The rapid advancement of artificial intelligence is set to profoundly reshape the global economy, yet its ultimate impact on inflation remains a subject of considerable debate. On one hand, the surge in investment across computing power, chips, and data centers could exert upward pressure on prices. On the other, potential productivity gains and labor substitution may create sustained disinflationary forces. To clarify this issue, we synthesize historical experience with theoretical analysis, categorizing the mechanisms through which technological revolutions affect inflation into four types: supply effects, expectation effects, substitution effects, and bottleneck effects. We then assess the relative strength and timing of these mechanisms. Compared to previous technological revolutions, the AI revolution is characterized by faster diffusion, higher-level substitution, and greater divergence in expectations, which could reshape labor markets and generate stronger disinflationary pressure on the demand side. Therefore, even if inflation rises temporarily, the medium-to-long-term disinflationary pressure may be more potent than in past eras. China, already in a low-inflation environment, may face particularly acute challenges. In response, fiscal policy could focus on income distribution, employment support, and social security, while monetary policy should be precise, forward-looking, and relatively accommodative, avoiding misinterpreting productivity gains as an inflation risk.

Lesson one: past technological revolutions have been accompanied by disinflation

Say's Law, often summarized as "supply creates its own demand," provides a natural starting point for analyzing how technological revolutions affect inflation. The idea is that production not only creates goods but also generates income and purchasing power, which can be directed toward consumption or saved and invested, preventing permanent losses in aggregate demand. Extending this logic to technological revolutions, if new supply correspondingly creates new demand, productivity gains would primarily manifest as higher output and welfare without systematically altering inflation. However, historical evidence from the last two technological revolutions shows that while new supply did create new demand, the expansion of supply and demand was not synchronized, leading to noticeable disinflation. In the late 19th century, the second industrial revolution brought rapid productivity growth and supply expansion, which, combined with the constraints of the gold standard, contributed to a roughly 30% cumulative decline in the US price level. Similarly, during the information revolution in the late 20th century, strong demand coexisted with significant supply-side expansion, leading to a marked decline in core inflation. The US CPI, which hovered around 5-6% in 1990, fell to approximately 1.5% in 1997-1998 and dipped below 2% again in 2001-2002. The experiences of both revolutions indicate that new supply can create new demand, but there is no automatic mechanism guaranteeing that aggregate demand expands in sync with supply capacity. When supply capacity grows faster, technological progress results in disinflationary pressure.

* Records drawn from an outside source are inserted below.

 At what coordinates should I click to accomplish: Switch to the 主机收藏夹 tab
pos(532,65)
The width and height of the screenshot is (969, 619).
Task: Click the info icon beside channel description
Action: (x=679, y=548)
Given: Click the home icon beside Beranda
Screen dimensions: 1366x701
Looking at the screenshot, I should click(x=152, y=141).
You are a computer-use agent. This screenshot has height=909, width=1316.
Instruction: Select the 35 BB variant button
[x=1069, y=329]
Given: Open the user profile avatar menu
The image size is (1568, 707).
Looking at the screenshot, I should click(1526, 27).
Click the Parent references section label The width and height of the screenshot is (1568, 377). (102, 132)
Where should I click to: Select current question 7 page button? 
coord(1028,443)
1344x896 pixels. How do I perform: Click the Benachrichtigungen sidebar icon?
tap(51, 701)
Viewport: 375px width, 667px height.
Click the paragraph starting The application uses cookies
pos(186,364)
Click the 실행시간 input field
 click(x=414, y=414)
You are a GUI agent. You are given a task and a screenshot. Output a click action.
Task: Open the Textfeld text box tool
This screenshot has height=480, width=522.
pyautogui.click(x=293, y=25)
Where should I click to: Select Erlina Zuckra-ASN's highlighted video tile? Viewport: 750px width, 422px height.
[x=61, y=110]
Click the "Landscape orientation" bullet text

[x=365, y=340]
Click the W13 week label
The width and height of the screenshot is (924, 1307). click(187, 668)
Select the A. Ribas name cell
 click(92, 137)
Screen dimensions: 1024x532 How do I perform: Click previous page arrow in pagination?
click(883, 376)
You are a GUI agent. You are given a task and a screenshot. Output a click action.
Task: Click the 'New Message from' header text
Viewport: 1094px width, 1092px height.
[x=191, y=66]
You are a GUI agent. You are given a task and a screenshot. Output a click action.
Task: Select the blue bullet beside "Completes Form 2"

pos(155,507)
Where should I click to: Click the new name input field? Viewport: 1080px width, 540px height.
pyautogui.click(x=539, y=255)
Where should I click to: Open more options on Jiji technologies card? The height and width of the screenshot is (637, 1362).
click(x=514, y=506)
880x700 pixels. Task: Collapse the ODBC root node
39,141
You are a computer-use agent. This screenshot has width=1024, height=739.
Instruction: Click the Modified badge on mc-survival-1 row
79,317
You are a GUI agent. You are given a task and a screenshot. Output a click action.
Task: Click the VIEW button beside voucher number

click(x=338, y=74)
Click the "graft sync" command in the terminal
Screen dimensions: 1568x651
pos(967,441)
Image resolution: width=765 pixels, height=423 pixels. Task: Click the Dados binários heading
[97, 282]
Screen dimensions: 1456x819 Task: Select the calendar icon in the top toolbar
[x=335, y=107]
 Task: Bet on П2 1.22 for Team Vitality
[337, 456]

The critique of Say's Law has historically centered on two problems: long-term income distribution and short-term effective demand. Marx highlighted that if income gains from productivity improvements accrue disproportionately to capital and high-income groups, consumption capacity may not keep pace with production capacity, leading to crises of overproduction. Keynes focused on the failure of effective demand in the short run, arguing that income is not automatically converted into consumption, and investment is subject to volatile expectations. Both issues are evident in the past technological revolutions. The second industrial revolution shifted labor from agriculture to industry and services, while the information revolution led to employment polarization. The top 1% income share rose from 10.4% in 1980 to 17.3% in 2000, suggesting that productivity gains were not proportionally reflected in broad-based labor income growth.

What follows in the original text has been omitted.